Milano, 12 feb. (askanews) – Un miliardo di euro circa: è questa la cifra che quantifica il Vino Nobile di Montepulciano tra valori patrimoniali, fatturato e produzione. Circa 65 milioni di euro è il valore medio annuo della produzione vitivinicola, senza contare che circa il 70% dell’economia locale è indotto diretto del vino. Nel 2025 è anche proseguita la crescita della vendita diretta in azienda che ha ormai superato il 40%, e l’export che ha raggiunto il 64,5% delle vendite. Con questi numeri si avvicinano le giornate dell'”Anteprima del Vino Nobile”, in programma a partire da sabato 14 febbraio e fino al 15 febbraio per la sola stampa accreditata nella Fortezza di Montepulciano.

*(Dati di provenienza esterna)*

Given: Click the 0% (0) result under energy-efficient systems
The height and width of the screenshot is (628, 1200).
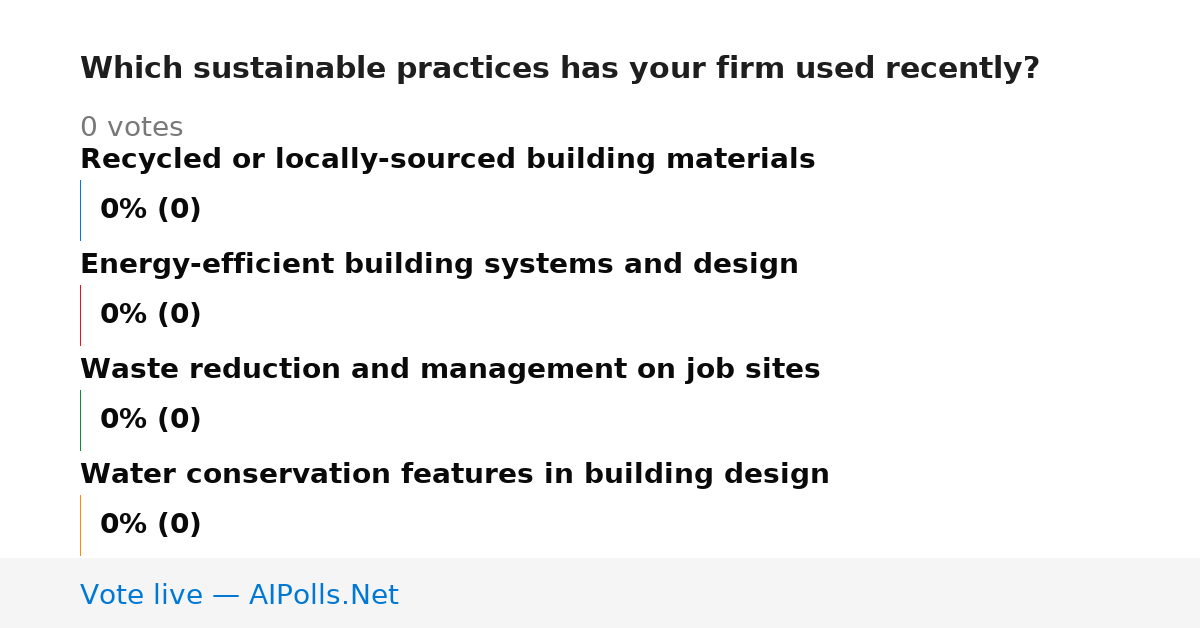Looking at the screenshot, I should click(x=151, y=315).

Saranno anche le giornate delle stelle all’annata in commercio da quest’anno, la 2023.

“Il Vino Nobile di Montepulciano continua a rappresentare un patrimonio di valore per il nostro territorio e per l’enologia italiana e l’export ne testimonia come la qualità e la storia dei nostri vini siano riconosciute a livello internazionale, in particolare, la nuova Docg ‘Pieve’ sta riscuotendo grande interesse negli Stati Uniti” commenta il presidente del Consorzio, Andrea Rossi, spiegando che “l”Anteprima’ non è solo una vetrina, ma un momento di condivisione e confronto tra produttori, operatori e appassionati, che rafforza ulteriormente il legame tra Montepulciano e il mondo”.